Now that SunEdison is starting to look more like a utility company than a scrappy start-up, Shah is moving on. Shortly before we met in Washington, D.C., he decided to part ways with the company he founded.
"Ultimately the institutionalization of the business, while he knew it was necessary, narrowed his role and led to his leaving," explains Mark Cirilli of MissionPoint Capital, whose firm remains invested in SunEdison. "Jigar is a very talented, visionary entrepreneur, and typical of most business starters, he was happier in start-up mode than in growth mode."
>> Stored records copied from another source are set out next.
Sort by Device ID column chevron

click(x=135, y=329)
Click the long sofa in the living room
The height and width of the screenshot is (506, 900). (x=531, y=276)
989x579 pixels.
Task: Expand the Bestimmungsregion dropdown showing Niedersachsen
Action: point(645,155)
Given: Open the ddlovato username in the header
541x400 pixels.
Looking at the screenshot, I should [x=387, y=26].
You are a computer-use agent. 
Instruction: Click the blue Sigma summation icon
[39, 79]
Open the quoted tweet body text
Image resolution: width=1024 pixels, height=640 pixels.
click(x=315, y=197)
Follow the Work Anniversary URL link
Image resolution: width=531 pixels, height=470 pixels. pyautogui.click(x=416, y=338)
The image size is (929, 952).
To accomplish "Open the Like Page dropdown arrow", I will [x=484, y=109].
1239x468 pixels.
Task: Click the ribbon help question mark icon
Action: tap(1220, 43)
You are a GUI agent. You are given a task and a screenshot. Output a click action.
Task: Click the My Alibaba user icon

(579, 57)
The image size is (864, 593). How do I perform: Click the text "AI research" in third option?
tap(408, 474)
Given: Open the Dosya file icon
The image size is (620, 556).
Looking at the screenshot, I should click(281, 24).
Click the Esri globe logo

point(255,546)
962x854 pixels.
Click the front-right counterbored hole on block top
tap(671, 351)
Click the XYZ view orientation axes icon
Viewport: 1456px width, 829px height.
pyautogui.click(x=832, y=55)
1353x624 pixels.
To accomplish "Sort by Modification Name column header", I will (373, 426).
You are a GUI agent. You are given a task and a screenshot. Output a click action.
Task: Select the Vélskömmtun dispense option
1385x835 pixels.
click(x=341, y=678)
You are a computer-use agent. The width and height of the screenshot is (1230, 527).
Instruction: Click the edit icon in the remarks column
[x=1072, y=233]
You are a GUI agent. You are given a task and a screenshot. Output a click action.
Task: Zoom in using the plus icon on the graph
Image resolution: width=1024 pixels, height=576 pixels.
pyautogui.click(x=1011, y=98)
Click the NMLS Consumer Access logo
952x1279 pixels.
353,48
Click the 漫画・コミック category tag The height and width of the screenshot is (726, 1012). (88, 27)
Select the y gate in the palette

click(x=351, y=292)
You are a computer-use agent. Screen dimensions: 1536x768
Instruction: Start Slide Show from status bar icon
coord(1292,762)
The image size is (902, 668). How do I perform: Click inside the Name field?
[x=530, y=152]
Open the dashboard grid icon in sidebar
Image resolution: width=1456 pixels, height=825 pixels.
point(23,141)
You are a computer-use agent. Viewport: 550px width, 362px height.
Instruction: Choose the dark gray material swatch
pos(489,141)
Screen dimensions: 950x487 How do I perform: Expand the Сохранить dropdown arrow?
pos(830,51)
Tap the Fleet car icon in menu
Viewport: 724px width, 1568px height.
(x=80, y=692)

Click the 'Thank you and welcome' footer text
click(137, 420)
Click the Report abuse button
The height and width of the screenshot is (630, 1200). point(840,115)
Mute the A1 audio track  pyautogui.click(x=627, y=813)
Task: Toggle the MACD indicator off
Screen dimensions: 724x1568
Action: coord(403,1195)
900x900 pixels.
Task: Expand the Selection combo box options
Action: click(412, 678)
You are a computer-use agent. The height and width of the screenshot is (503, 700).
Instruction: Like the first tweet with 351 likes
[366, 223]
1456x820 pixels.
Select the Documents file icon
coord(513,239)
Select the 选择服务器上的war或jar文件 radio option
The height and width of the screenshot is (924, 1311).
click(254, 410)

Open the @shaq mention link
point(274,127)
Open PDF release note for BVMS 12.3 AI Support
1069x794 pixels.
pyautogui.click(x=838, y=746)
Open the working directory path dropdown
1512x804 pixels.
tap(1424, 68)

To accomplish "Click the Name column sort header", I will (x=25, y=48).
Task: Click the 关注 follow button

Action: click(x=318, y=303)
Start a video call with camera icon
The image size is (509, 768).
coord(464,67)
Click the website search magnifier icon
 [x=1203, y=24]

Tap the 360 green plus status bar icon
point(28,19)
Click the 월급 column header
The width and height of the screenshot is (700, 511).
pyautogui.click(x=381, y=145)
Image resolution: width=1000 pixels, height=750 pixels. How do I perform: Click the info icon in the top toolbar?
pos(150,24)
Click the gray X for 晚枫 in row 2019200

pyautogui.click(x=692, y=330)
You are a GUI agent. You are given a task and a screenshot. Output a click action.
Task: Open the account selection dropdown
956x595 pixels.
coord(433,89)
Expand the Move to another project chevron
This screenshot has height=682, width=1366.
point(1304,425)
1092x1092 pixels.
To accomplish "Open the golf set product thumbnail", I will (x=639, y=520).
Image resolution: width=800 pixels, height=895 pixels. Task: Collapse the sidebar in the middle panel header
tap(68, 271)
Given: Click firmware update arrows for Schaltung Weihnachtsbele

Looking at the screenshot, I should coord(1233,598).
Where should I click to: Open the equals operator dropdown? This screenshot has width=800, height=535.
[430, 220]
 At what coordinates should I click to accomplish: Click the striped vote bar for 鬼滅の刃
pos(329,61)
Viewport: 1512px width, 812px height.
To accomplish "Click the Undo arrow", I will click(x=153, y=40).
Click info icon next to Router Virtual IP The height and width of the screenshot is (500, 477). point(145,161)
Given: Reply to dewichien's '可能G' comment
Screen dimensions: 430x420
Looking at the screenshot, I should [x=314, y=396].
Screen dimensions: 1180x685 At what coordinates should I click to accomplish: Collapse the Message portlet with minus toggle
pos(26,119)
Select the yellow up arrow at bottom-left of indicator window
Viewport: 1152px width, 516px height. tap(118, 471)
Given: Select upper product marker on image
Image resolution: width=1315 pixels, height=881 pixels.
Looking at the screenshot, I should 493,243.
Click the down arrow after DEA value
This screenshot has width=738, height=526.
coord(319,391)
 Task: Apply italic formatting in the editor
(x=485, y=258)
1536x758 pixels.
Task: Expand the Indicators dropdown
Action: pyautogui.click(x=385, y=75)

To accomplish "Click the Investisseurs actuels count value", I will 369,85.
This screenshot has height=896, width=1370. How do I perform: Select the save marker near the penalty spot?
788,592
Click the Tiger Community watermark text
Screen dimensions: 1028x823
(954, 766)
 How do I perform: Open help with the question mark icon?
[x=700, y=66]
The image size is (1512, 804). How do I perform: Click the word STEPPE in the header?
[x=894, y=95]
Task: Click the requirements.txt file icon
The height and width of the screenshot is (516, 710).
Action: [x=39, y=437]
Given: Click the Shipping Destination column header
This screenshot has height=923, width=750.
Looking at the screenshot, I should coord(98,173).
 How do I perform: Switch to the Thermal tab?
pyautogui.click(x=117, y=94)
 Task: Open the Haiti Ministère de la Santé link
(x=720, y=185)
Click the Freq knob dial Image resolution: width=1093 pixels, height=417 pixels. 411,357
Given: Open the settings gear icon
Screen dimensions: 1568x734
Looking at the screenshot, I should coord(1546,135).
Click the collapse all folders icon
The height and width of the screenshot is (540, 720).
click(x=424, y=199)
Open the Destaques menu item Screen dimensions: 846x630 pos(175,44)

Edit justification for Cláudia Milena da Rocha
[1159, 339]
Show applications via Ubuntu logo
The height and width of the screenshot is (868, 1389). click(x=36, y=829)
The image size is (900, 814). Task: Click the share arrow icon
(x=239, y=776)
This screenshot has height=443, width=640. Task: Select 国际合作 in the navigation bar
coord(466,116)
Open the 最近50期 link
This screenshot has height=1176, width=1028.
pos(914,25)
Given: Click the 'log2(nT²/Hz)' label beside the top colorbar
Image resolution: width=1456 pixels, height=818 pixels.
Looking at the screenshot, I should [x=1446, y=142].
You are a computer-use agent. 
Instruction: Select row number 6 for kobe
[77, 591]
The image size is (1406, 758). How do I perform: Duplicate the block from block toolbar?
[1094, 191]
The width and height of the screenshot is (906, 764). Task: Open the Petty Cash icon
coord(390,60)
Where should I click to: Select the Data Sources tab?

Shah tells a similar story. "My own strength is building something new and innovative and solving problems that people think are unsolvable or intractable," he says. "SunEdison doesn't have those problems, and the adrenaline rush is gone because I accomplished what I wanted to do." Shah remains a major shareholder in SunEdison, though he wants me to know, "I didn't start SunEdison to become wealthy; I started it because I wanted solar to be successful." As for what's next, Shah's not telling. "At the advice of my wife," he says, "I'm taking a few months off just to do house husband things."